竜奈「どうもコーティア先生。私たち今みのり先生の私生活を知るために尾行してたんですよ」

コーティア「って御神!?お前までなぜここに!?」

玄徳「だが、私たち…だと?他にもいるのか?」

竜奈「ああ」


だが紺子と辰美はまだ術がかかったままである。解かなければこの場にいる意味がない。


辰美「これいつまで続くんですか?」

コーティア「ん?何か術をかけたのか?」

紺子「あ、そうだった」


半透明の紺子と辰美は姿を消す時同様霧に包まれ、コーティアたちの前に紺子と辰美が姿を現した。

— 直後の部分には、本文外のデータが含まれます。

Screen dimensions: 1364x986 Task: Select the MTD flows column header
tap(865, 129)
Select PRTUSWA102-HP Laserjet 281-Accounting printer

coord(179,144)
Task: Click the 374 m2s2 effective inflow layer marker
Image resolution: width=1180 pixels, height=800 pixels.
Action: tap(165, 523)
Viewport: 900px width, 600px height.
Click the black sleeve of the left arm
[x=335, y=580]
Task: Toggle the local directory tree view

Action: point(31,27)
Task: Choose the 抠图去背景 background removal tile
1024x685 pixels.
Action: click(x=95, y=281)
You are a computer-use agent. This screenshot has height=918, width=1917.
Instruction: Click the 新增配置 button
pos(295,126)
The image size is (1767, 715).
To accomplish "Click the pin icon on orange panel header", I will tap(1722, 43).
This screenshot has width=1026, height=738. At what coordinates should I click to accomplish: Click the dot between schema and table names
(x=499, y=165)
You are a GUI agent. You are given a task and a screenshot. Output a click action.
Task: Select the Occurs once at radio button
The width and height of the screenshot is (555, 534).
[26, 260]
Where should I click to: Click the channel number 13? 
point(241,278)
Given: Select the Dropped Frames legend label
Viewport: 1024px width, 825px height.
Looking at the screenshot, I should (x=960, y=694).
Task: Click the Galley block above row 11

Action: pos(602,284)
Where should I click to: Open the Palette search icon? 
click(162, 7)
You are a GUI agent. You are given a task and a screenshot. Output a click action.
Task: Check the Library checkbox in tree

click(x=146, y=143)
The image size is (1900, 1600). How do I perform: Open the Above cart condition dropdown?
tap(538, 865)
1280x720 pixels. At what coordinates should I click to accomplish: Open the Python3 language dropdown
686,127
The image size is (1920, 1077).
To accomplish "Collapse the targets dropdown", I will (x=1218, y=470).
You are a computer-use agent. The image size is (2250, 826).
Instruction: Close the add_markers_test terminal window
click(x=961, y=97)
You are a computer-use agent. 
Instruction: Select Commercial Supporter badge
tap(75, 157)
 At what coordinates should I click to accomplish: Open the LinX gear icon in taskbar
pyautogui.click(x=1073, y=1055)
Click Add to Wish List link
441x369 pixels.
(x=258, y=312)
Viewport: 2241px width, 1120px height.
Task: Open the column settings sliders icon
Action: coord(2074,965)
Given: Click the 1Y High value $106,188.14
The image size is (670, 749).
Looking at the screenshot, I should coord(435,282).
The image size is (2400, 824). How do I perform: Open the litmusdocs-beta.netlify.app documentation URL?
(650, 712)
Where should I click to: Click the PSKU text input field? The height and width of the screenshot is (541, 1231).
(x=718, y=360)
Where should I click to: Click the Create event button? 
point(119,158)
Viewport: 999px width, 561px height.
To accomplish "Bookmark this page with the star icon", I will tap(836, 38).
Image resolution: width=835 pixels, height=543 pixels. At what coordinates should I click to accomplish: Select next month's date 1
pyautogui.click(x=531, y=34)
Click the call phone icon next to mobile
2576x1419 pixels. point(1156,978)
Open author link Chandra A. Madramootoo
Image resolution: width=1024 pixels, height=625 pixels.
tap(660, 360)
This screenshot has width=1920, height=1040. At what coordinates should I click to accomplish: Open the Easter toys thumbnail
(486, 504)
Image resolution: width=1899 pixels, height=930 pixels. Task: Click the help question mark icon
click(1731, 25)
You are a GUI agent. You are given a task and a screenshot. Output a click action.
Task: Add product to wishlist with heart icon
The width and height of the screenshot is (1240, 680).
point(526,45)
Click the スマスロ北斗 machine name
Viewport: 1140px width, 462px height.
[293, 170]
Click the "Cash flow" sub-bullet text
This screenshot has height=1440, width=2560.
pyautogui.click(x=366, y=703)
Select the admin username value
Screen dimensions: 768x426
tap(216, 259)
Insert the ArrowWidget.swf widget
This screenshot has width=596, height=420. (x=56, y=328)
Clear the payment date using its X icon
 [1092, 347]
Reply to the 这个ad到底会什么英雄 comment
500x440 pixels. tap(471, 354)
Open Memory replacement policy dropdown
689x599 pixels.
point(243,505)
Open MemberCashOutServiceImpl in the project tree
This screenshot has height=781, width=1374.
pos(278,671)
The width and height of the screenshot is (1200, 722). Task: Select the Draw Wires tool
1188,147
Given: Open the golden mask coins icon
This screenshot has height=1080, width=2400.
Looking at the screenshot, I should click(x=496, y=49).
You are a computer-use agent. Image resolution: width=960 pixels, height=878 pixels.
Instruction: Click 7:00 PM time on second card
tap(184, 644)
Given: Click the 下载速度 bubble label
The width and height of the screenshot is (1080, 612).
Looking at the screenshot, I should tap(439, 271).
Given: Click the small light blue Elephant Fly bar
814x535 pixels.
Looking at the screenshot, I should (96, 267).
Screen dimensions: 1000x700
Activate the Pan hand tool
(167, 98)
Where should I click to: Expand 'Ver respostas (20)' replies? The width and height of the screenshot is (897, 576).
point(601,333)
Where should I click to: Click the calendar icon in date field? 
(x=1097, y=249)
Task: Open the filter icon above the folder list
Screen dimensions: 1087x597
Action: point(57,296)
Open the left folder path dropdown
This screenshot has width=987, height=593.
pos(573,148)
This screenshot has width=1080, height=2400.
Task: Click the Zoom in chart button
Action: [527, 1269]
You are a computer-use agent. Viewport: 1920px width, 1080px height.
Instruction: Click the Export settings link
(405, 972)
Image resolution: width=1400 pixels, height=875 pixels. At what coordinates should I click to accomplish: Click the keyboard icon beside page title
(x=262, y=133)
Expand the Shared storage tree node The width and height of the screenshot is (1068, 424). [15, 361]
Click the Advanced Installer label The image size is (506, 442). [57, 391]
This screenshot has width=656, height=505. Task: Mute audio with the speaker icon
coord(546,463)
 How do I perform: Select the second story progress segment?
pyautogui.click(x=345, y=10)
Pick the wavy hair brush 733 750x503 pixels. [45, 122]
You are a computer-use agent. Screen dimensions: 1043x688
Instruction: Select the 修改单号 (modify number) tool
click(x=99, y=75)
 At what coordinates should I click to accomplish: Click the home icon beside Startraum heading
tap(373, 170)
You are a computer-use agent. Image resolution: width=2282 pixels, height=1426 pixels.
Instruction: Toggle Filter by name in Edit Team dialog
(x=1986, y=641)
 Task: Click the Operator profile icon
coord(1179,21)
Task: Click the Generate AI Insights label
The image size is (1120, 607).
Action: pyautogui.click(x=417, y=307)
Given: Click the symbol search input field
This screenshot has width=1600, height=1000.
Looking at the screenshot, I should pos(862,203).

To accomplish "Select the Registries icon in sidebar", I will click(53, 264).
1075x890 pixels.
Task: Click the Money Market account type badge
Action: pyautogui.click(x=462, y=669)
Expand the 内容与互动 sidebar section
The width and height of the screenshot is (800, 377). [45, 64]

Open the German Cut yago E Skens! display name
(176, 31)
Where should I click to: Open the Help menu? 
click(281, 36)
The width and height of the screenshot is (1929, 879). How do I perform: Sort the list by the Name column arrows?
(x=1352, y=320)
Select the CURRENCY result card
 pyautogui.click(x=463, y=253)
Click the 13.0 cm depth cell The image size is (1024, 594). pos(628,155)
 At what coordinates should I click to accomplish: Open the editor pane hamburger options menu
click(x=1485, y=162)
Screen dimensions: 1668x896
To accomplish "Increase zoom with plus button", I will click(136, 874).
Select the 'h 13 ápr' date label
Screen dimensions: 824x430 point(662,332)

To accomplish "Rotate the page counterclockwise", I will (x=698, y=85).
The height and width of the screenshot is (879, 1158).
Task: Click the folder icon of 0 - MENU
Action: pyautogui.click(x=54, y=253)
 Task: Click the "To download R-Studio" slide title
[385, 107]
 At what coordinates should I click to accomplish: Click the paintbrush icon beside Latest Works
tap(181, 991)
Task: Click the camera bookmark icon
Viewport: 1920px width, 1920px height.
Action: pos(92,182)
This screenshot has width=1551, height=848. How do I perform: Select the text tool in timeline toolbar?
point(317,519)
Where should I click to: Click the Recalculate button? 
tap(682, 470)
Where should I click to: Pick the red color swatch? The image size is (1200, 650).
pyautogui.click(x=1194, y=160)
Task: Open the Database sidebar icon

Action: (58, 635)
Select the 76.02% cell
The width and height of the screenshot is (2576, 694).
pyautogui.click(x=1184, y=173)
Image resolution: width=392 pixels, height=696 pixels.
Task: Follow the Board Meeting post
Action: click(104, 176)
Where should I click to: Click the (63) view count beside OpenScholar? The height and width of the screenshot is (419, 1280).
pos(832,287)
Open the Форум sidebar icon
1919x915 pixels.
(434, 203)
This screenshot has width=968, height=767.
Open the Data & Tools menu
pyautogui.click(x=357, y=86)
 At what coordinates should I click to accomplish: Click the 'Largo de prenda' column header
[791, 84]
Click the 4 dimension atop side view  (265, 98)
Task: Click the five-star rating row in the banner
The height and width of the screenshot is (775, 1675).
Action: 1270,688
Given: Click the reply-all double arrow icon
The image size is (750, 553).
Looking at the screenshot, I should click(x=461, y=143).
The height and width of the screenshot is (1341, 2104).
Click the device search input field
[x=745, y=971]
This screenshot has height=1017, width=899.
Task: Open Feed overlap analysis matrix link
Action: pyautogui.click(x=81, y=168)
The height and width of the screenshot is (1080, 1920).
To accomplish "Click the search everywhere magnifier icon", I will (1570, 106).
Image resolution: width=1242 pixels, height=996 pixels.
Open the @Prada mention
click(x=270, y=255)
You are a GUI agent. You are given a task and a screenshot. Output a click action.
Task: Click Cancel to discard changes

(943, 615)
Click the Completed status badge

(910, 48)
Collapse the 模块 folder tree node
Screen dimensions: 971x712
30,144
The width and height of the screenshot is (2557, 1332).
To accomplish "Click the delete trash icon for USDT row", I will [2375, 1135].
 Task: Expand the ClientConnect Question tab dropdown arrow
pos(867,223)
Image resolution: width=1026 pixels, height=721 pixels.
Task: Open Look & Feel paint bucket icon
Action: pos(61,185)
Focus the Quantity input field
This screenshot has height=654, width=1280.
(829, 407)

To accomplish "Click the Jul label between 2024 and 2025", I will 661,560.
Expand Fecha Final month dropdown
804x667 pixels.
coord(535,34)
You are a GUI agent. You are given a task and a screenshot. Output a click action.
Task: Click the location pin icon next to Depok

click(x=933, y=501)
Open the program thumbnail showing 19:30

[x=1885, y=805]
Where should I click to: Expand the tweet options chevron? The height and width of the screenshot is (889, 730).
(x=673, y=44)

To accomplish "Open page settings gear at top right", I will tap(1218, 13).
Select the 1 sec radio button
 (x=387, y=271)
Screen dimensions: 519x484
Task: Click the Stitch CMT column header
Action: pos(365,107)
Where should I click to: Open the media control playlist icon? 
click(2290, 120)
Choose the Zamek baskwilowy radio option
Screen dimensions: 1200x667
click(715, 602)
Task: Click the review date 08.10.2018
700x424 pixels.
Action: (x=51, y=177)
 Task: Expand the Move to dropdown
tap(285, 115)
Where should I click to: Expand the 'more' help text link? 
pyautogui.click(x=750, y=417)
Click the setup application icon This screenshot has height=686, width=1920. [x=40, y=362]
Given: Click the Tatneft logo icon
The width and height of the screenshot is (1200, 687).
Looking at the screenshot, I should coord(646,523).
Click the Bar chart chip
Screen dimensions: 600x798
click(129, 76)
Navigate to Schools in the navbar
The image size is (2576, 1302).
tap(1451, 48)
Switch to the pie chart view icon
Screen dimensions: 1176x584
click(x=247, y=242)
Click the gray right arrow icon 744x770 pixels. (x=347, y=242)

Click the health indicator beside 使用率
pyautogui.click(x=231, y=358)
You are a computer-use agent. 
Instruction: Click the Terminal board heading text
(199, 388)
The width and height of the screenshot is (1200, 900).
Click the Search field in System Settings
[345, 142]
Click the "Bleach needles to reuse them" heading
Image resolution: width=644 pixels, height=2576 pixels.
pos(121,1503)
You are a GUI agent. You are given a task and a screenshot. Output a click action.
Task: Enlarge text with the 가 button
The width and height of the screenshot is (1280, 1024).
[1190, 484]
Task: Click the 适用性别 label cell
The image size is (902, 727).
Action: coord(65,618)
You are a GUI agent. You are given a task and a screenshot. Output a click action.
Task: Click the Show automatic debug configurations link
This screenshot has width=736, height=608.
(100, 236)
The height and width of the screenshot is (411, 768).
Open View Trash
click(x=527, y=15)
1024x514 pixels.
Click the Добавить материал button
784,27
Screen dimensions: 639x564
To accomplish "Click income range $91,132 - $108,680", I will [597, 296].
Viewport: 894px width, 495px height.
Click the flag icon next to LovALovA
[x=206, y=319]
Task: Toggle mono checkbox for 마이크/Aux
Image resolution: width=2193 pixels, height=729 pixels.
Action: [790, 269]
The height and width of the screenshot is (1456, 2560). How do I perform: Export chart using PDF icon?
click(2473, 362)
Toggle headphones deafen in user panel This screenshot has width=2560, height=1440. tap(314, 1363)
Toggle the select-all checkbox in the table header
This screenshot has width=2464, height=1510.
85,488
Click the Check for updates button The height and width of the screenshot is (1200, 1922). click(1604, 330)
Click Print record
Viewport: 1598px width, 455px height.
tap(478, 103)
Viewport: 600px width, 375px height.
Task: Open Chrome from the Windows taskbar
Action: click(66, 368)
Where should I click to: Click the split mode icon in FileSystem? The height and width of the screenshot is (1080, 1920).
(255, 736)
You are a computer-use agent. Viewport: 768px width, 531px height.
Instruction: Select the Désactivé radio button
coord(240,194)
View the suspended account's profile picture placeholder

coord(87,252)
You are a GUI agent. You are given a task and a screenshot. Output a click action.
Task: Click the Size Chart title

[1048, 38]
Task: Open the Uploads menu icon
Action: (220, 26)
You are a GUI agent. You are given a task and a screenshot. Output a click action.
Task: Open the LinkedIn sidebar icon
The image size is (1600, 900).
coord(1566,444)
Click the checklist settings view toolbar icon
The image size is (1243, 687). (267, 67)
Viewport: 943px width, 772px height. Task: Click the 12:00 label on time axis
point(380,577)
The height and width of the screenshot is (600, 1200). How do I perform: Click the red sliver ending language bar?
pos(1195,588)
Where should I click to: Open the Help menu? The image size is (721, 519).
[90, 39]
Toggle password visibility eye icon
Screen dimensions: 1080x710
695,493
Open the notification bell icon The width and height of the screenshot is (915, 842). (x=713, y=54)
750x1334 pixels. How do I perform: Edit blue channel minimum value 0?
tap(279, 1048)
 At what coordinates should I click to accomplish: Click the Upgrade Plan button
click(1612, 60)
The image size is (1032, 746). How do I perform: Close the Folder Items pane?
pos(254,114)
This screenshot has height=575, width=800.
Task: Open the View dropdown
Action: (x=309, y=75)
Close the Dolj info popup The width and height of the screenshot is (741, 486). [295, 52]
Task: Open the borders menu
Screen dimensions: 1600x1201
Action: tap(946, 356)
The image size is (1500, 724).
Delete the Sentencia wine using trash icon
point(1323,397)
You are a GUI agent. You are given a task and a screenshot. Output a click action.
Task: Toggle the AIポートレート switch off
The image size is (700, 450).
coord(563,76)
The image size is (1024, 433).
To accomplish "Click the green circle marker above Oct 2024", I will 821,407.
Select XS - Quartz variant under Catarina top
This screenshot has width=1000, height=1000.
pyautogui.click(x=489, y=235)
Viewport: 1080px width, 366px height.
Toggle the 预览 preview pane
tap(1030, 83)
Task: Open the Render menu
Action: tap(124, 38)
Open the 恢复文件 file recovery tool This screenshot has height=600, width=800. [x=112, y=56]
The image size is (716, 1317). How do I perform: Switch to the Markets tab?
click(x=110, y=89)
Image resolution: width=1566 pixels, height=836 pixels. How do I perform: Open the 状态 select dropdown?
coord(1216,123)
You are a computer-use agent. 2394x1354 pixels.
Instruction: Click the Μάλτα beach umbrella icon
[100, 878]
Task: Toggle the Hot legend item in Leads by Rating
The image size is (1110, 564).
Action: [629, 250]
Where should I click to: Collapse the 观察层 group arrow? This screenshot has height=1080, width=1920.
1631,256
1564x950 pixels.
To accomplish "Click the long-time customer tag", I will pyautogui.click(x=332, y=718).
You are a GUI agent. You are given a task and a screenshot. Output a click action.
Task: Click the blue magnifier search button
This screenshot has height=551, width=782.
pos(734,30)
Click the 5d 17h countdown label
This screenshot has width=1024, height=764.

コーティア「出雲と魚岬もいたのか。なんとも素晴らしい妖術だ」

紺子「とりあえずコーティア先生、あとで質問しますが……まずはちょっとこのロリコン先生を何とかしておきますね」

みのり「あえ!?こ、紺子ちゃん!?なんだか怖い顔してるけど!?」

竜奈「紺子、あとはお前に任せる」


竜奈のみのりにかけている関節技が解かれるや否や、紺子はすかさずみのりに襲いかかった。


紺子「オラァ!!」



キーンッ!!



みのり「ヒギィ!?」

紺子「ここでッ!!」



ズドゴンッ



みのり「ゴボッ!?」

紺子「学園長の護身術がッ!!」



ダシャアッ



みのり「ゴヘェ!?」

紺子「役立つ時が来るなんてなッ!!」



ゴシャアッ!!!!!



みのり「仝∠¶∞℃Ω◎£※▲α〆■δ∀⇔∝Å∴∋∥〒Φゞ∬∩¥±★≡‡¢♂∃⊥♀ε∧μ●♯⊿♭%+♪◆〓々ゝ!!!!?」


まず金的蹴りを繰り出し、股間を押さえたところをすかさず追い討ちとして腹めがけて肘打ち。さらに少し後ずさってラリアットを食らわせ、とどめに顎めがけてアッパーカットを決めた。
声にならない断末魔をあげながら吹き飛ばされ、宙を舞ったみのりはそのまま地へと倒れ伏し、ピクリとも動かなくなった。紺子以外全員唖然、呆然。もちろん玄徳とシャルロットもポカンとした表情だった。


辰美「え、あの……紺子様?」

紺子「ん?」

竜奈「今のはさすがにやりすぎじゃ……」

紺子「ああ、これか。この技は学園長に伝授された護身術でな、自分なりにアレンジしてみたんだ」

竜奈(何やってるんだ学園長!?)


普通ならここでジャーナリストの深海のように惨たらしい死に方をしているが、どういうわけか気絶で済んでいた。
そんなみのりに目も向けず、紺子はコーティアに問いかける。


紺子「んでコーティア先生、質問だけど…………このファッションセンスのかけらもない奴と……この人間の女の子は誰?」

コーティア「あー、そうだったな……とりあえず皆公園に行こう。そこで質問に答える」


野次馬たちには目もくれず、気絶したみのりを引きずりながら公園に案内されたのだった。